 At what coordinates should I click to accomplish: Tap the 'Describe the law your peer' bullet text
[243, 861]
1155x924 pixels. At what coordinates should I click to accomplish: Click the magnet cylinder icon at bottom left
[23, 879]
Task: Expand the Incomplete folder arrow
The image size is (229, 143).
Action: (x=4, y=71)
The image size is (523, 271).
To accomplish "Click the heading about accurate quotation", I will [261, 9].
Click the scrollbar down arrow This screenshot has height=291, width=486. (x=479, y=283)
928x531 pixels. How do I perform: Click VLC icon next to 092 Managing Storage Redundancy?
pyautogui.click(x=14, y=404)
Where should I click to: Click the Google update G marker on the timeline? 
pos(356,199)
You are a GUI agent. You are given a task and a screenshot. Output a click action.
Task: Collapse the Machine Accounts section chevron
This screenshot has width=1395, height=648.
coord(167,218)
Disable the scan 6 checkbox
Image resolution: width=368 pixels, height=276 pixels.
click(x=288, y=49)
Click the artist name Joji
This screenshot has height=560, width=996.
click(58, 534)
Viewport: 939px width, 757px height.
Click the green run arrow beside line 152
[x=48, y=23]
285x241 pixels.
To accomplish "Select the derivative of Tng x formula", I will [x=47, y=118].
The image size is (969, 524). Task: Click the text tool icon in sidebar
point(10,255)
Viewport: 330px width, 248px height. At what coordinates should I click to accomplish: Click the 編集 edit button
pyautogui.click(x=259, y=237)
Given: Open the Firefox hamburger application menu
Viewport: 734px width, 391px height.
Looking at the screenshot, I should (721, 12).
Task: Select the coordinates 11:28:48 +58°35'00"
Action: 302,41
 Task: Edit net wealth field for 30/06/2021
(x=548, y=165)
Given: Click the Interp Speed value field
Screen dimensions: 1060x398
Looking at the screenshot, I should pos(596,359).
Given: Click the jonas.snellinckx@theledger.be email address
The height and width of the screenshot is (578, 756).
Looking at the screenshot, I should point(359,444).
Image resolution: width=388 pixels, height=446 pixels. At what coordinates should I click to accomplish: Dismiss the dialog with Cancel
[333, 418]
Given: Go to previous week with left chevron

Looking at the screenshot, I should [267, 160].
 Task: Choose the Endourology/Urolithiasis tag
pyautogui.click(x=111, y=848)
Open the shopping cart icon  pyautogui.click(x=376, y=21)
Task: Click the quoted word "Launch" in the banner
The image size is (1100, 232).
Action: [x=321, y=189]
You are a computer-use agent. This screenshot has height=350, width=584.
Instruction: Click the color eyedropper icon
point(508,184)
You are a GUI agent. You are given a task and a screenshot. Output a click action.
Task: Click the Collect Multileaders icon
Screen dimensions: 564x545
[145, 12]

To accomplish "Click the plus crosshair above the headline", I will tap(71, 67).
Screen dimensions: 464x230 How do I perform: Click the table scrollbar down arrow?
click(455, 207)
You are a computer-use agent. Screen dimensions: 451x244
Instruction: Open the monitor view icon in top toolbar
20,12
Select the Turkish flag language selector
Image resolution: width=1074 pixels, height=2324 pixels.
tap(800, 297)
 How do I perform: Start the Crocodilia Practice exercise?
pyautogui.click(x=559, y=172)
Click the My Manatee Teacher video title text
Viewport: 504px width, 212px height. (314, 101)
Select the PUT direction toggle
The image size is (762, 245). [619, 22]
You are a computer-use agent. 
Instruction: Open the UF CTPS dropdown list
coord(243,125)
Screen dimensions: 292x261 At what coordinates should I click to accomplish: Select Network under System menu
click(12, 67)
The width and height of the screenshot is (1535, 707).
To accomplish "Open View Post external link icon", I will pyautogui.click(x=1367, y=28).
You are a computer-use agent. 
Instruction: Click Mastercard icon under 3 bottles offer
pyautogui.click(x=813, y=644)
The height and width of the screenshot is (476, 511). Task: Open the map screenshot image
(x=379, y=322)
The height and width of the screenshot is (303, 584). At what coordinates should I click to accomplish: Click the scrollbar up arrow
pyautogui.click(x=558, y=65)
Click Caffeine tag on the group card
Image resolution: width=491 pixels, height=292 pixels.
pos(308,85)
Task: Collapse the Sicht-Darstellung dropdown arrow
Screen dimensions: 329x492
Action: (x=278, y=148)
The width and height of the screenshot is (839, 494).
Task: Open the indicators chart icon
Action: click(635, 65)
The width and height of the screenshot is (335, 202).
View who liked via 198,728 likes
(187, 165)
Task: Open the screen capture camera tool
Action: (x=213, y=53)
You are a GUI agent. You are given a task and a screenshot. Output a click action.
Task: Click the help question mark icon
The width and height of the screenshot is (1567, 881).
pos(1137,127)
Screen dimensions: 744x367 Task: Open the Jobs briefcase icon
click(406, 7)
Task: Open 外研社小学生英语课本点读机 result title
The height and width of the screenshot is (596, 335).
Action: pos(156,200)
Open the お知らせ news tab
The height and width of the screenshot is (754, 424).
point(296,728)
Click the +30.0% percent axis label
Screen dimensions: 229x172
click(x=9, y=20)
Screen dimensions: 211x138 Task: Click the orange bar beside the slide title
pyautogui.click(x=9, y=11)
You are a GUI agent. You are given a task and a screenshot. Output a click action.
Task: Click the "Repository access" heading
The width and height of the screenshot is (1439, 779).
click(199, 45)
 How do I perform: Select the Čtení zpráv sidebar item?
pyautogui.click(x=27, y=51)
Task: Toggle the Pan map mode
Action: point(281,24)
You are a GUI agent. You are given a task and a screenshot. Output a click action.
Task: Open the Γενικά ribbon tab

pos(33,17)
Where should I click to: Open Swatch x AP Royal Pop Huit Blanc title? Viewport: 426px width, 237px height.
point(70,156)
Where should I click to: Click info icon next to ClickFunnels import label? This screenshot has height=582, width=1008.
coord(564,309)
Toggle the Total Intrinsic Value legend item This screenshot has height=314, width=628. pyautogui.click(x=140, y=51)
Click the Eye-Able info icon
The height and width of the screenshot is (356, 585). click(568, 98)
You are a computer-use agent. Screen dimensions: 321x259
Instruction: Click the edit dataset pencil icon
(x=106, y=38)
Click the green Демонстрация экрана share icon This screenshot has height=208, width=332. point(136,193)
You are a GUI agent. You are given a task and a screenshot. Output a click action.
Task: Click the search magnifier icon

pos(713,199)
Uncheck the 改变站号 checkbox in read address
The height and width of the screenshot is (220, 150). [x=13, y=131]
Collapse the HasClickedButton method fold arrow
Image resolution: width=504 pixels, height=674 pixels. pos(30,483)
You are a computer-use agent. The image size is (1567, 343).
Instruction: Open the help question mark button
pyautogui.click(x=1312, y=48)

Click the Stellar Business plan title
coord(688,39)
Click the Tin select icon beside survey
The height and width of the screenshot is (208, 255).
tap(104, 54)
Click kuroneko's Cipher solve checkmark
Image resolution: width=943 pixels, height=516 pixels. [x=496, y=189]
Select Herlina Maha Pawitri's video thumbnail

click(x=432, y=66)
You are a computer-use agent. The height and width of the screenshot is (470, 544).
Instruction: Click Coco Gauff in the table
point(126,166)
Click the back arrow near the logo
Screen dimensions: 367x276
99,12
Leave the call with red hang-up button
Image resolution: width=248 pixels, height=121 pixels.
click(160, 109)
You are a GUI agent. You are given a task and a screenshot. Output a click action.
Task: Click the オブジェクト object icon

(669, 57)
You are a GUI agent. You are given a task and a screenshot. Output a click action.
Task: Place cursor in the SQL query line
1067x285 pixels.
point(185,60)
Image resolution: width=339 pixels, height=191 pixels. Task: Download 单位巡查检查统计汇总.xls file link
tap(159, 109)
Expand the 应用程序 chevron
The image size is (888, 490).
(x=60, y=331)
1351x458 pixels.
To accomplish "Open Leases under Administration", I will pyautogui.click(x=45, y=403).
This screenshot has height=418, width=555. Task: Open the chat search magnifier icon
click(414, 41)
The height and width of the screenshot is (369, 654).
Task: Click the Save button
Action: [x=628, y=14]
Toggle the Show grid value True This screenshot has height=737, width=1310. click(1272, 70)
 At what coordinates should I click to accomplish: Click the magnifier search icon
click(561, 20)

————————

### Aim
Can you recast the lines of the material as a JSON list of strings, one string per line and leaving out blank lines, starting with the line that contains "Toggle the Total" and going on through the line that contains "Click the green Демонстрация"?

### In response
[
  "Toggle the Total Intrinsic Value legend item This screenshot has height=314, width=628. pyautogui.click(x=140, y=51)",
  "Click the Eye-Able info icon",
  "The height and width of the screenshot is (356, 585). click(568, 98)",
  "You are a computer-use agent. Screen dimensions: 321x259",
  "Instruction: Click the edit dataset pencil icon",
  "(x=106, y=38)",
  "Click the green Демонстрация экрана share icon This screenshot has height=208, width=332. point(136,193)"
]